In addition, the geometry of the surfaces needs to be able to intensify water catchment on the facades; there also needs to be a textural variance of recesses and protrusions to help plants stay attached when desiccated or threatened by prevailing winds. Achieving this kind of surface complexity has meant working across micro (material), meso (surface) and macro (tectonic) scales (Cruz, Beckett, ARQ 2013). The partnership with Pennine Stone has been critical to Marcos being able to develop it with a view to producing a commercial product.

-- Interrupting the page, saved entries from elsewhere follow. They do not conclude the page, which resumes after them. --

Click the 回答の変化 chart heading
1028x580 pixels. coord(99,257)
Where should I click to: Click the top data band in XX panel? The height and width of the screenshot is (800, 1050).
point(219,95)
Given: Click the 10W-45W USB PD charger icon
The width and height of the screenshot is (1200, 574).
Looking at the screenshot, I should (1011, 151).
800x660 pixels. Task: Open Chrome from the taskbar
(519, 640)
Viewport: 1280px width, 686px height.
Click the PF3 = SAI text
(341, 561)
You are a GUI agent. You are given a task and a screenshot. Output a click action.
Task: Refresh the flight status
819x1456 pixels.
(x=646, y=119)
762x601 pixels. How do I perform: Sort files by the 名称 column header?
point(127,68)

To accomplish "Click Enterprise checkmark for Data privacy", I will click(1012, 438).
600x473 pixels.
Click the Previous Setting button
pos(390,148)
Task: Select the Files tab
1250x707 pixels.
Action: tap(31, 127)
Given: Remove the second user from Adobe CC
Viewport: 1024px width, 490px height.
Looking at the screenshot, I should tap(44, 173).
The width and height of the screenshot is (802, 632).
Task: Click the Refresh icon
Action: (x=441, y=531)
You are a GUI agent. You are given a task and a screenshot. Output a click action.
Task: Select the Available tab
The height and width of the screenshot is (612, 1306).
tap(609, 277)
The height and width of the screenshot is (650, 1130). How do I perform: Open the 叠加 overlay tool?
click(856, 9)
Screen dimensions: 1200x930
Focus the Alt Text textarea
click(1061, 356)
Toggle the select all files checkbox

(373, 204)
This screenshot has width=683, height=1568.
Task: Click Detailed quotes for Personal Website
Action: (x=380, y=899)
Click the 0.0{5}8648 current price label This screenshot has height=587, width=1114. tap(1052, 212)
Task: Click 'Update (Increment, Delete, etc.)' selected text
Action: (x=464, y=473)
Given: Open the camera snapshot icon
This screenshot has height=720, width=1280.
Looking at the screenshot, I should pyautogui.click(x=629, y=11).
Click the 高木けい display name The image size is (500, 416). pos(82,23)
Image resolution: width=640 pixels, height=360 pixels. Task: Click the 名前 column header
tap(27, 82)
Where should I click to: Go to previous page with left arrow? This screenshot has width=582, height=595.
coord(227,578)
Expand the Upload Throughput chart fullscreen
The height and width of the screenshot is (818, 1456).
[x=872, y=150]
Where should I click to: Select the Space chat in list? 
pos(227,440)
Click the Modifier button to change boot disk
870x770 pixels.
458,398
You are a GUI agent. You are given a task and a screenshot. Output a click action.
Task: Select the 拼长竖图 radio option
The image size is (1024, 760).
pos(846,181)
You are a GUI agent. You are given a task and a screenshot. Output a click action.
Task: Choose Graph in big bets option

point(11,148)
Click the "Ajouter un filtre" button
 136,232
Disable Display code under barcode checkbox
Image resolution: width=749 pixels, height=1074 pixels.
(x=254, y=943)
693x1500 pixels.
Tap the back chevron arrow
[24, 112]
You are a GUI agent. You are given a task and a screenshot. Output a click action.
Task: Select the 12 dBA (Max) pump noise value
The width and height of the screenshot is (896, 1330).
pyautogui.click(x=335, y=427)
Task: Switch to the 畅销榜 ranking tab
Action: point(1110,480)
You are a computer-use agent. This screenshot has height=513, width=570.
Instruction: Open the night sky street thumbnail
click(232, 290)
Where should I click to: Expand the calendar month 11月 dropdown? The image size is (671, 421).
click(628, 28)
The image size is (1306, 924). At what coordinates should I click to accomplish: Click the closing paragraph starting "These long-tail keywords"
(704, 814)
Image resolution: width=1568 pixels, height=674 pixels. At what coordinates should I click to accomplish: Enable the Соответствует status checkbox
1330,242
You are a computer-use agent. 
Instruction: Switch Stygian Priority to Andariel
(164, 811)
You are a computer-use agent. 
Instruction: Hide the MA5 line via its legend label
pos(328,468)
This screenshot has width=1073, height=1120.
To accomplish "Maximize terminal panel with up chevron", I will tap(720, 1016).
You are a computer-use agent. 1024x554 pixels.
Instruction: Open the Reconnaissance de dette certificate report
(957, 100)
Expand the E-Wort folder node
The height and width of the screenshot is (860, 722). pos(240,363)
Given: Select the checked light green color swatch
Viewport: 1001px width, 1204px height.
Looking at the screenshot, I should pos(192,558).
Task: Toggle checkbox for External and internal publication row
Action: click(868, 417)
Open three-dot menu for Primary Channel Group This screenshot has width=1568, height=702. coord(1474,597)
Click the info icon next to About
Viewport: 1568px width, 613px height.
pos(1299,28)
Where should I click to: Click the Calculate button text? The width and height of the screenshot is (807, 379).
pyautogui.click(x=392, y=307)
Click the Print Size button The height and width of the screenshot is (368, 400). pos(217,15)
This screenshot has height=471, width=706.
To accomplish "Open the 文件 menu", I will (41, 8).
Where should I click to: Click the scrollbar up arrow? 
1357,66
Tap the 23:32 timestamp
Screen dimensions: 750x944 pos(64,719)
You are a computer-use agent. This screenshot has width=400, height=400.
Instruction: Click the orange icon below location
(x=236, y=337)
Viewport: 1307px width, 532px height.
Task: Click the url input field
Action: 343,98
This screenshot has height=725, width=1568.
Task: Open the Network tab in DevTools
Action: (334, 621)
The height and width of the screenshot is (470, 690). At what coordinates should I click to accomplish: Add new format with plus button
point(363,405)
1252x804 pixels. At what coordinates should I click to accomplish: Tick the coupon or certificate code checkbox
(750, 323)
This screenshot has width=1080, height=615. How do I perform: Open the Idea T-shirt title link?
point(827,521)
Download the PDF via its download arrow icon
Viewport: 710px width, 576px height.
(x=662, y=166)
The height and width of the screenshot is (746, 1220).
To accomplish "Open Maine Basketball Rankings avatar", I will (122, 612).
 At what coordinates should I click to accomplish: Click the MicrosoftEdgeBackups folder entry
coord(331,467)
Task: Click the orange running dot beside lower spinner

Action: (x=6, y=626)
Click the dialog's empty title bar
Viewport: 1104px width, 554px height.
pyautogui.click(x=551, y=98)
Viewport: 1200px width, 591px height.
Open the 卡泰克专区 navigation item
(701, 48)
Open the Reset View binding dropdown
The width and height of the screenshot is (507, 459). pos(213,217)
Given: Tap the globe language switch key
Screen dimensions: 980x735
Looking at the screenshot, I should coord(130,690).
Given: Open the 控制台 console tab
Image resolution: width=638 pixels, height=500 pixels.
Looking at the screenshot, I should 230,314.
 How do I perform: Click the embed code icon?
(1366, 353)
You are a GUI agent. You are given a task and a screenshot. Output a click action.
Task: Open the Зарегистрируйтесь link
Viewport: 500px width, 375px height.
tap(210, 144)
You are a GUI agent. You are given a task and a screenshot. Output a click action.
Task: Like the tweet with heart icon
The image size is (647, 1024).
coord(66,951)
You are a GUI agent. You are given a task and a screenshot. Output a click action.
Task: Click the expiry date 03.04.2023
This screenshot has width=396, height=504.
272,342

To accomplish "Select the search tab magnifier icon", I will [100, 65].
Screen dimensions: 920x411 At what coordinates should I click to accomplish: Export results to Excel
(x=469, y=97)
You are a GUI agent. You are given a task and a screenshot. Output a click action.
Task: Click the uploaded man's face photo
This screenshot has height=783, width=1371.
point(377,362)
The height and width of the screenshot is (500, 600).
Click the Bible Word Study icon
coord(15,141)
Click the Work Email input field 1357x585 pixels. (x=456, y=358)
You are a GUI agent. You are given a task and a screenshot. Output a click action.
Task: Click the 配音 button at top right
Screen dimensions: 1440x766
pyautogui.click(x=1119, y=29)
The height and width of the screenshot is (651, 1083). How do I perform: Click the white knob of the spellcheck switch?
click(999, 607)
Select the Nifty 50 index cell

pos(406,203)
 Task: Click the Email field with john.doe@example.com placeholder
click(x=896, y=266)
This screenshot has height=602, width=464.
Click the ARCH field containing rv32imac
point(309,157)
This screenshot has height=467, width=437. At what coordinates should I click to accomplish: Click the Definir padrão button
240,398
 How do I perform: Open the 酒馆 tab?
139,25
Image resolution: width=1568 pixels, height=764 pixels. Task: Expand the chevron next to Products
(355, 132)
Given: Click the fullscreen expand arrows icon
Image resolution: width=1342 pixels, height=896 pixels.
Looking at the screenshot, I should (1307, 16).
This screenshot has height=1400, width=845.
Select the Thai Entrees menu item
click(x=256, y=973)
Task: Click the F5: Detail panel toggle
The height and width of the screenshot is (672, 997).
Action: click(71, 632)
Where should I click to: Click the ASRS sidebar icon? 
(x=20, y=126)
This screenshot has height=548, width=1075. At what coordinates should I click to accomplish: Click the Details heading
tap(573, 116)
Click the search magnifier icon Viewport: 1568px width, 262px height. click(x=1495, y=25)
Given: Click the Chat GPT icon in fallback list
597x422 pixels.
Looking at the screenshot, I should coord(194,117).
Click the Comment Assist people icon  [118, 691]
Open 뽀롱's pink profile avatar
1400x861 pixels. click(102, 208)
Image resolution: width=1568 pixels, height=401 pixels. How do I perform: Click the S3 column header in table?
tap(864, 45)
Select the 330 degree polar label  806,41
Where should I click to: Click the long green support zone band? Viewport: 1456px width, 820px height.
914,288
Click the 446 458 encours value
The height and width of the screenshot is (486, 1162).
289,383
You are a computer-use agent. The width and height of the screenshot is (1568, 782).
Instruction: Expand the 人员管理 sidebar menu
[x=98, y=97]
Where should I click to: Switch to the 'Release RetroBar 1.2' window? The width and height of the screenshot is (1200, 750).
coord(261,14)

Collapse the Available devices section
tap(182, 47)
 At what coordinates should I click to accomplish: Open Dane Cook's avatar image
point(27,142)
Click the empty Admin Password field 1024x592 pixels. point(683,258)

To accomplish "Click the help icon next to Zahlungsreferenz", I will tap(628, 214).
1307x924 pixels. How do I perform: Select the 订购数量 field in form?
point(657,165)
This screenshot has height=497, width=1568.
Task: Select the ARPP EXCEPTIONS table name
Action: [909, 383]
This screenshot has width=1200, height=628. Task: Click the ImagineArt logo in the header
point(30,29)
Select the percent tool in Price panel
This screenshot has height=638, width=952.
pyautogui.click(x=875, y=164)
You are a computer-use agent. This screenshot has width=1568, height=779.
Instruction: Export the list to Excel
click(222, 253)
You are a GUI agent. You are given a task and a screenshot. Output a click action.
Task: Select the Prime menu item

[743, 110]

Planting urban pilot projects
“The aim is to develop far more bio-integrated systems than what we have available today; there needs to be a portfolio of options to cater for different climates and microclimates," said Marcos. This is also why Marcos is piloting the materials in three different locations – to test which plants work best where. The first two projects have been in development since 2017 and are due to go live this year. They have been developed and designed with colleagues Javier Ruiz and Richard Beckett in partnership with Transport for London (TfL).
The first installation is a poikilohydric wall made of 20 GRC Limestone concrete panels at East Putney Station in London. TfL are interested in the results because bio-receptive walls have the potential to do away with costly maintenance and also are capable of absorbing pollutants from the air. The project will provide crucial observational studies for the next three years.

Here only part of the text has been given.